For instance: The Comic Shop That Shall Not Be Named, the place I worked at this year and last before getting fired, has finally kicked the bucket. Do I feel vindicated? Yes, I do – but while I have already gone into all the reasons why working there was among the worst experiences of my life (and let’s never speak of THAT again), I don’t think I emphasized enough the reasons why it was also among my best experiences. How’s that for a paradox?

After so many years of writing and talking about the virtues of comics, not to mention learning about the industry from a number of angles, I finally had an opportunity to put all this knowledge to practical use in one of the few areas of the industry I had yet to experience, and easily one of the toughest. I don’t think Fandom Assembled truly appreciates how tricky it can be to sell comics on a daily basis, especially if doing so is more than a job for you. You want to be able to see the books you like best sell, but if you’re operating with limited resources, you have to devote the lion’s share of your shelf space (and ultimately, your hyping tactics) to the titles that appeal to the lowest common denominator – and I think we all know which titles those are, don’t we?

Yet to see someone come back into your store after reading 100 Bullets on your recommendation and raving about how great it was, or to have someone ask for other works by Frank Miller after reading Sin City… well, you can’t beat that. The first time I sold a copy of Watchmen to someone who’d never read it before was such a thrill (and it wasn’t the last time, either). It’s easy to forget the perspective of a newbie to comics until you actually see them trying out books they’ve only heard about through their friends, or perhaps read about in Entertainment Weekly or someplace. You’re reminded of what you went through the first time you read them, and it makes you appreciate their importance that much more. And the more you see neophyte customers reading and enjoying them, the more you want them back – not only because it’s good business, but because they’re beginning to see comics the way you do.

Then there are the creators who came by the store, either casually (there were a few who did) or for signings.
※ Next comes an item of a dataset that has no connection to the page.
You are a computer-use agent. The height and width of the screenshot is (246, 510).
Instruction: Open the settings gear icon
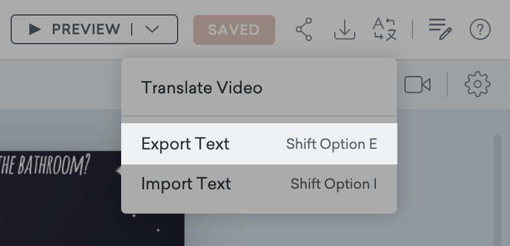coord(478,84)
Most of them were people I already knew personally, so bringing them by for in-store appearances was easy. Suddenly, though, I was put into the roles of promoter, advertiser and host all in one. I remember the first signing we had was for Josh Neufeld to promote A Few Perfect Hours. I worked on the flyer very carefully, trying to reproduce the cover of the graphic novel at just the right size. I printed up 100 copies, wondering whether it would be enough and it turned out to be too much! I went up and down our street sticking up the flyers on opposite sides, at one point getting stopped by a traffic guard who said something about how putting up flyers is technically not allowed, so I’d better not let myself get caught (even though people put up flyers all the time in New York)! I switched to a different street. Then later, after work, I went to another part of Brooklyn putting up flyers in the cold October wind. I even briefly considered going into the city and putting up flyers in the East Village, but I was too tired.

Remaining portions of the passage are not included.